XIIe s. Je ne pris [prise] pas plein poing de cendre Ta menace ne ton orgueil, la Charrette, 799. E vestirent eaus [eux] de haires, e mistrent cendres sor lor chef, Machab. I, 3. D'ire [il] devint vermeilz plus que carbuns sur cendre, Th. le mart. 44.

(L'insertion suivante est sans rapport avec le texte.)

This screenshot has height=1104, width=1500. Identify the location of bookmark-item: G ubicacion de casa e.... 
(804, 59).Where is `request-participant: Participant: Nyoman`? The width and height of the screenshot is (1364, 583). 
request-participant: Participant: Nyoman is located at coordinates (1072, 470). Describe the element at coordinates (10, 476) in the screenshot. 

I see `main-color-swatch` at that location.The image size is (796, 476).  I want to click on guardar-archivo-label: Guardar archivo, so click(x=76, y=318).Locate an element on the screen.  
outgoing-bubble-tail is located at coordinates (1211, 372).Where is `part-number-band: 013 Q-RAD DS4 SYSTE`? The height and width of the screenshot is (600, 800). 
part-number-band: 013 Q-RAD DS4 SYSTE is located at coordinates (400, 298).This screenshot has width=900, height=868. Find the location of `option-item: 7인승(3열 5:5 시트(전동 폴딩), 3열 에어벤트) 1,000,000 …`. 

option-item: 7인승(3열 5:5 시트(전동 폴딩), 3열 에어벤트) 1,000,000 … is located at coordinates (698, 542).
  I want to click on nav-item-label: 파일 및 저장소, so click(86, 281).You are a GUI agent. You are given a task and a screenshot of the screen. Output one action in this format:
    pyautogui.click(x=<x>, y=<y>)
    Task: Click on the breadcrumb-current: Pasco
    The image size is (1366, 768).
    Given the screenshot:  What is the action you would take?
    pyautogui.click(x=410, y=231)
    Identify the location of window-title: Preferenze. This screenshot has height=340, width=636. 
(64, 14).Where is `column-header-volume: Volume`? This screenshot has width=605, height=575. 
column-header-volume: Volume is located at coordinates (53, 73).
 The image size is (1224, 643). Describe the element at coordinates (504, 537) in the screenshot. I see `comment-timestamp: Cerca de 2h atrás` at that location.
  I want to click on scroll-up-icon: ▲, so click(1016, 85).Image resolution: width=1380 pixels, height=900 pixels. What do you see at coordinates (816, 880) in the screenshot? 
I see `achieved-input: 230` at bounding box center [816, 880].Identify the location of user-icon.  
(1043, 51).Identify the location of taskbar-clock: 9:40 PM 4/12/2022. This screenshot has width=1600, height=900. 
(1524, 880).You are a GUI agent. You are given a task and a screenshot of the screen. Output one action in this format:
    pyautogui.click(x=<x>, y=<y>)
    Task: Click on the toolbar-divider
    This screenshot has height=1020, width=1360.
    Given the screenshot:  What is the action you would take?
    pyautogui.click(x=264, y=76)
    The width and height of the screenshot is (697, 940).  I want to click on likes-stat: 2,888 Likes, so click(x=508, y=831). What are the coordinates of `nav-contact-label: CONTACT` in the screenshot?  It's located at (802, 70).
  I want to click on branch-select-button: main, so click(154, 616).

XIIIe s. A l'entrée de quaresme, après ce que on prent cendres, Villehardouin, VI, . Por cel païs qu'il voloit prendre Et les cités livrer à cendre, Fl. et Bl 63. De toute teinture fors de graine en charrete un denier ; neis [même] se il i a cendre clavelée qui appartient à teinture…, Liv. des mét. 284. Encor te veuil assez aprendre De mesler tainture avec cendre, Ren. 12040. Bien le doit-on ardoir en cendre, ib. 9617.

XVIe s. Abattant boys, bruslant les grosses souches pour la vente des cendres, Rabelais, Pant. II, 2. Elle se resoult en pouldre comme feroit de la chaux vive ou de la cendre, qui la fouleroit, Amyot, Sertor. 23. Mieulx vault la cendre divine Que du monde la farine, Leroux de Lincy, Proverbes, t. I, p. 6. S'il ne s'en trouve après une exacte et diligente recherche, il faudra executer sur toutes sortes de meubles jusques aux cendres du feu, avant qu'en venir aux immeubles, Nouveau coustumier génér. t. II, p. 1094.

ÉTYMOLOGIE

Picard, chaine ; bourguig. çarre ; provenç. cenre, cendre, cene ; catal. cendra ; ital. cenere ; du latin cinerem, le même que le grec ϰόνις.